PROBLEM DESCRIPTION =
Word for word, set down the entries below.

[Collected data]
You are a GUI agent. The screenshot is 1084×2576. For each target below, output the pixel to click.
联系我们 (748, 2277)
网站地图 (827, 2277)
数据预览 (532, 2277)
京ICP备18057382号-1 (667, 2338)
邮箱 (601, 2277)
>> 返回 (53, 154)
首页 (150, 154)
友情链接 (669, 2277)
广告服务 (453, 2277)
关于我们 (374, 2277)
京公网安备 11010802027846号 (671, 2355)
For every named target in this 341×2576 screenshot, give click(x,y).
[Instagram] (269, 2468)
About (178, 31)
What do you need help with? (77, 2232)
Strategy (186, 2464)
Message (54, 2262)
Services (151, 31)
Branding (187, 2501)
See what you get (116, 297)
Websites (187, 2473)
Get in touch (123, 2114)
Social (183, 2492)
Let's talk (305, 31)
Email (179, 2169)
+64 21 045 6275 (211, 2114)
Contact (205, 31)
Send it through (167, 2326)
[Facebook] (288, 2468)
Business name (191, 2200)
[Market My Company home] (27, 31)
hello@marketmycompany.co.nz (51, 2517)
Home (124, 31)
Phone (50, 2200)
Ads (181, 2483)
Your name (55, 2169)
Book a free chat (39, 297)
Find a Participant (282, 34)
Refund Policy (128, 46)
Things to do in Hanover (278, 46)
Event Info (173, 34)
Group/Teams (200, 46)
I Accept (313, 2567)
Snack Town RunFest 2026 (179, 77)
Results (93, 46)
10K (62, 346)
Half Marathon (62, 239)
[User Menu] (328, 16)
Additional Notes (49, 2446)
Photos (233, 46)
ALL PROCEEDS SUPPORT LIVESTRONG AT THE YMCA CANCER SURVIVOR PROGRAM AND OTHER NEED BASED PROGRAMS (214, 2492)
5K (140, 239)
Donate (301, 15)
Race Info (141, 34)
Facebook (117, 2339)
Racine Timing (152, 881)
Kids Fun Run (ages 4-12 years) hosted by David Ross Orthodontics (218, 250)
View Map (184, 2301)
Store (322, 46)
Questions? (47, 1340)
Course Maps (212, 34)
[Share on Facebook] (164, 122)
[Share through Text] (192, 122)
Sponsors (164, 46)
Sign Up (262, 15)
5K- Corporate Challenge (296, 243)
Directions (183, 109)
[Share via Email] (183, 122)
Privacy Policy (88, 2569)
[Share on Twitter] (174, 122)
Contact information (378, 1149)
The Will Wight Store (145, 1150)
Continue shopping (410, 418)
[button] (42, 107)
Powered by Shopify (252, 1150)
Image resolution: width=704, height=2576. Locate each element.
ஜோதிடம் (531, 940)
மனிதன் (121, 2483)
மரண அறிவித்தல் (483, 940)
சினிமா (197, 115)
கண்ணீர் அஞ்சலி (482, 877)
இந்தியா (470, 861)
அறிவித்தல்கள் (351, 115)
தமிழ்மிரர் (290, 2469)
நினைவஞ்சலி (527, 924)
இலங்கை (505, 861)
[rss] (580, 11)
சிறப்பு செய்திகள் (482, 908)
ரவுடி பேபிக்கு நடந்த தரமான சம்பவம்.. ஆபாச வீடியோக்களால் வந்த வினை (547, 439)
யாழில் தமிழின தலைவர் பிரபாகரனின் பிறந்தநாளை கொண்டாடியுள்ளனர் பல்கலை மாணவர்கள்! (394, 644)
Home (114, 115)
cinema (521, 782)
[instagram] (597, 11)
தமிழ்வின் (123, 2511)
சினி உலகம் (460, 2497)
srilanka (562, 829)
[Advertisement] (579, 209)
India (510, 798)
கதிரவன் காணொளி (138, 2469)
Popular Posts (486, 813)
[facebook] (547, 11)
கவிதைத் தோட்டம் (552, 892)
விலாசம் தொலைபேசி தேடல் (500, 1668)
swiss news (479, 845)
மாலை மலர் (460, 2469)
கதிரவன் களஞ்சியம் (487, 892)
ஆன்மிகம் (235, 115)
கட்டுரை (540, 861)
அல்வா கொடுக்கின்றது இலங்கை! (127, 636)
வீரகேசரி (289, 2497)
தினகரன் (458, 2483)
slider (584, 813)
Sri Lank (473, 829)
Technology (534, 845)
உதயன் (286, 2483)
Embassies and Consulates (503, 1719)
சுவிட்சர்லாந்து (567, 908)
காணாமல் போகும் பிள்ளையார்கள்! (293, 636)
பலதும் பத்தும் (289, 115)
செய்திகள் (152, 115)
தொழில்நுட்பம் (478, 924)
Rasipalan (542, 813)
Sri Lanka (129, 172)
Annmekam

TASK RESULT =
You are a GUI agent. The screenshot is 1084×2576. For each target below, output the pixel to click.
联系我们 (748, 2277)
网站地图 (827, 2277)
数据预览 (532, 2277)
京ICP备18057382号-1 (667, 2338)
邮箱 (601, 2277)
>> 返回 (53, 154)
首页 (150, 154)
友情链接 (669, 2277)
广告服务 (453, 2277)
关于我们 (374, 2277)
京公网安备 11010802027846号 (671, 2355)
For every named target in this 341×2576 screenshot, give click(x,y).
[Instagram] (269, 2468)
About (178, 31)
What do you need help with? (77, 2232)
Strategy (186, 2464)
Message (54, 2262)
Services (151, 31)
Branding (187, 2501)
See what you get (116, 297)
Websites (187, 2473)
Get in touch (123, 2114)
Social (183, 2492)
Let's talk (305, 31)
Email (179, 2169)
+64 21 045 6275 (211, 2114)
Contact (205, 31)
Send it through (167, 2326)
[Facebook] (288, 2468)
Business name (191, 2200)
[Market My Company home] (27, 31)
hello@marketmycompany.co.nz (51, 2517)
Home (124, 31)
Phone (50, 2200)
Ads (181, 2483)
Your name (55, 2169)
Book a free chat (39, 297)
Find a Participant (282, 34)
Refund Policy (128, 46)
Things to do in Hanover (278, 46)
Event Info (173, 34)
Group/Teams (200, 46)
I Accept (313, 2567)
Snack Town RunFest 2026 (179, 77)
Results (93, 46)
10K (62, 346)
Half Marathon (62, 239)
[User Menu] (328, 16)
Additional Notes (49, 2446)
Photos (233, 46)
ALL PROCEEDS SUPPORT LIVESTRONG AT THE YMCA CANCER SURVIVOR PROGRAM AND OTHER NEED BASED PROGRAMS (214, 2492)
5K (140, 239)
Donate (301, 15)
Race Info (141, 34)
Facebook (117, 2339)
Racine Timing (152, 881)
Kids Fun Run (ages 4-12 years) hosted by David Ross Orthodontics (218, 250)
View Map (184, 2301)
Store (322, 46)
Questions? (47, 1340)
Course Maps (212, 34)
[Share on Facebook] (164, 122)
[Share through Text] (192, 122)
Sponsors (164, 46)
Sign Up (262, 15)
5K- Corporate Challenge (296, 243)
Directions (183, 109)
[Share via Email] (183, 122)
Privacy Policy (88, 2569)
[Share on Twitter] (174, 122)
Contact information (378, 1149)
The Will Wight Store (145, 1150)
Continue shopping (410, 418)
[button] (42, 107)
Powered by Shopify (252, 1150)
Image resolution: width=704, height=2576. Locate each element.
ஜோதிடம் (531, 940)
மனிதன் (121, 2483)
மரண அறிவித்தல் (483, 940)
சினிமா (197, 115)
கண்ணீர் அஞ்சலி (482, 877)
இந்தியா (470, 861)
அறிவித்தல்கள் (351, 115)
தமிழ்மிரர் (290, 2469)
நினைவஞ்சலி (527, 924)
இலங்கை (505, 861)
[rss] (580, 11)
சிறப்பு செய்திகள் (482, 908)
ரவுடி பேபிக்கு நடந்த தரமான சம்பவம்.. ஆபாச வீடியோக்களால் வந்த வினை (547, 439)
யாழில் தமிழின தலைவர் பிரபாகரனின் பிறந்தநாளை கொண்டாடியுள்ளனர் பல்கலை மாணவர்கள்! (394, 644)
Home (114, 115)
cinema (521, 782)
[instagram] (597, 11)
தமிழ்வின் (123, 2511)
சினி உலகம் (460, 2497)
srilanka (562, 829)
[Advertisement] (579, 209)
India (510, 798)
கதிரவன் காணொளி (138, 2469)
Popular Posts (486, 813)
[facebook] (547, 11)
கவிதைத் தோட்டம் (552, 892)
விலாசம் தொலைபேசி தேடல் (500, 1668)
swiss news (479, 845)
மாலை மலர் (460, 2469)
கதிரவன் களஞ்சியம் (487, 892)
ஆன்மிகம் (235, 115)
கட்டுரை (540, 861)
அல்வா கொடுக்கின்றது இலங்கை! (127, 636)
வீரகேசரி (289, 2497)
தினகரன் (458, 2483)
slider (584, 813)
Sri Lank (473, 829)
Technology (534, 845)
உதயன் (286, 2483)
Embassies and Consulates (503, 1719)
சுவிட்சர்லாந்து (567, 908)
காணாமல் போகும் பிள்ளையார்கள்! (293, 636)
பலதும் பத்தும் (289, 115)
செய்திகள் (152, 115)
தொழில்நுட்பம் (478, 924)
Rasipalan (542, 813)
Sri Lanka (129, 172)
Annmekam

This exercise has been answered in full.